**To be done:** Repeat the lines in the listing below exactly as they appear.
-- Start of Task material --
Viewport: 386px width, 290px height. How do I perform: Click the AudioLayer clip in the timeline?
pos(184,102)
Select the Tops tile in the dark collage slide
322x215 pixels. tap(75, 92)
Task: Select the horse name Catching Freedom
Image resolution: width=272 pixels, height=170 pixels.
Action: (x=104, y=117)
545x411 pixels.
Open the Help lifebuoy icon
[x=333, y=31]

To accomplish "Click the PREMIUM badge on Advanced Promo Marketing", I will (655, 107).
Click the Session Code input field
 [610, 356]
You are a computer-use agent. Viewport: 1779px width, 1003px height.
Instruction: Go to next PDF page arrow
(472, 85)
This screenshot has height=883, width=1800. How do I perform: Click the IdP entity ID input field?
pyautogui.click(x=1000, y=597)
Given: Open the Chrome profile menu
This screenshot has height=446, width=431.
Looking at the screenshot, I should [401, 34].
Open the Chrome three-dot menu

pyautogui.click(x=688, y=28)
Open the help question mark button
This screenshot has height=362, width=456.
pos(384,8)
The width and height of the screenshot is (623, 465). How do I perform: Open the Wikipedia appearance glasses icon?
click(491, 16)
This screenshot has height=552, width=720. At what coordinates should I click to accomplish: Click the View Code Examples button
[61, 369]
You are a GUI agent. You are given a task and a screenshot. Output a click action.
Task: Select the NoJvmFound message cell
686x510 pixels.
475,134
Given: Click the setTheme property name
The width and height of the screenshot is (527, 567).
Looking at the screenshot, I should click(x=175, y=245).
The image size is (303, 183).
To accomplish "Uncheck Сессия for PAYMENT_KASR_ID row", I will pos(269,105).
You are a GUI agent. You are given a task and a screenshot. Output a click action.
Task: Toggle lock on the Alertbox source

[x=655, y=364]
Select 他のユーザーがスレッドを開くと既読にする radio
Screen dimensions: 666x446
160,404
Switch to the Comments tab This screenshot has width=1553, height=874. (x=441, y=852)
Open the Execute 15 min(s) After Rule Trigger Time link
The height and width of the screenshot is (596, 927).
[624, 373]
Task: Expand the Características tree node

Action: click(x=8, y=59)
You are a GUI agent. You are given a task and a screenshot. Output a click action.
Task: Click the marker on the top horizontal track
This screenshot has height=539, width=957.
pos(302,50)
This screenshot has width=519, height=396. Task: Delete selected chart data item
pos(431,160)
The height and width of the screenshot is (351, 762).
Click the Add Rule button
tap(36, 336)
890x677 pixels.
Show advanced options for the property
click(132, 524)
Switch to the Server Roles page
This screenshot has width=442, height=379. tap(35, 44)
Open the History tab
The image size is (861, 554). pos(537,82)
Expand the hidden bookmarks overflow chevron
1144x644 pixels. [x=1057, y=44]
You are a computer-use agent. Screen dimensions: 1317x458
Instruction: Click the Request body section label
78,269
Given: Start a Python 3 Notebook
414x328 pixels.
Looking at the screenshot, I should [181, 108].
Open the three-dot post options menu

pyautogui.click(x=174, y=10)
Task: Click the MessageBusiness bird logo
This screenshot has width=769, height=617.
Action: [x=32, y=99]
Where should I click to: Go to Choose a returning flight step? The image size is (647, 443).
-- End of Task material --
**Reply to the task:**
Viewport: 386px width, 290px height. How do I perform: Click the AudioLayer clip in the timeline?
pos(184,102)
Select the Tops tile in the dark collage slide
322x215 pixels. tap(75, 92)
Task: Select the horse name Catching Freedom
Image resolution: width=272 pixels, height=170 pixels.
Action: (x=104, y=117)
545x411 pixels.
Open the Help lifebuoy icon
[x=333, y=31]

To accomplish "Click the PREMIUM badge on Advanced Promo Marketing", I will (655, 107).
Click the Session Code input field
 [610, 356]
You are a computer-use agent. Viewport: 1779px width, 1003px height.
Instruction: Go to next PDF page arrow
(472, 85)
This screenshot has height=883, width=1800. How do I perform: Click the IdP entity ID input field?
pyautogui.click(x=1000, y=597)
Given: Open the Chrome profile menu
This screenshot has height=446, width=431.
Looking at the screenshot, I should [401, 34].
Open the Chrome three-dot menu

pyautogui.click(x=688, y=28)
Open the help question mark button
This screenshot has height=362, width=456.
pos(384,8)
The width and height of the screenshot is (623, 465). How do I perform: Open the Wikipedia appearance glasses icon?
click(491, 16)
This screenshot has height=552, width=720. At what coordinates should I click to accomplish: Click the View Code Examples button
[61, 369]
You are a GUI agent. You are given a task and a screenshot. Output a click action.
Task: Select the NoJvmFound message cell
686x510 pixels.
475,134
Given: Click the setTheme property name
The width and height of the screenshot is (527, 567).
Looking at the screenshot, I should click(x=175, y=245).
The image size is (303, 183).
To accomplish "Uncheck Сессия for PAYMENT_KASR_ID row", I will pos(269,105).
You are a GUI agent. You are given a task and a screenshot. Output a click action.
Task: Toggle lock on the Alertbox source

[x=655, y=364]
Select 他のユーザーがスレッドを開くと既読にする radio
Screen dimensions: 666x446
160,404
Switch to the Comments tab This screenshot has width=1553, height=874. (x=441, y=852)
Open the Execute 15 min(s) After Rule Trigger Time link
The height and width of the screenshot is (596, 927).
[624, 373]
Task: Expand the Características tree node

Action: click(x=8, y=59)
You are a GUI agent. You are given a task and a screenshot. Output a click action.
Task: Click the marker on the top horizontal track
This screenshot has height=539, width=957.
pos(302,50)
This screenshot has width=519, height=396. Task: Delete selected chart data item
pos(431,160)
The height and width of the screenshot is (351, 762).
Click the Add Rule button
tap(36, 336)
890x677 pixels.
Show advanced options for the property
click(132, 524)
Switch to the Server Roles page
This screenshot has width=442, height=379. tap(35, 44)
Open the History tab
The image size is (861, 554). pos(537,82)
Expand the hidden bookmarks overflow chevron
1144x644 pixels. [x=1057, y=44]
You are a computer-use agent. Screen dimensions: 1317x458
Instruction: Click the Request body section label
78,269
Given: Start a Python 3 Notebook
414x328 pixels.
Looking at the screenshot, I should [181, 108].
Open the three-dot post options menu

pyautogui.click(x=174, y=10)
Task: Click the MessageBusiness bird logo
This screenshot has width=769, height=617.
Action: [x=32, y=99]
Where should I click to: Go to Choose a returning flight step? The image size is (647, 443).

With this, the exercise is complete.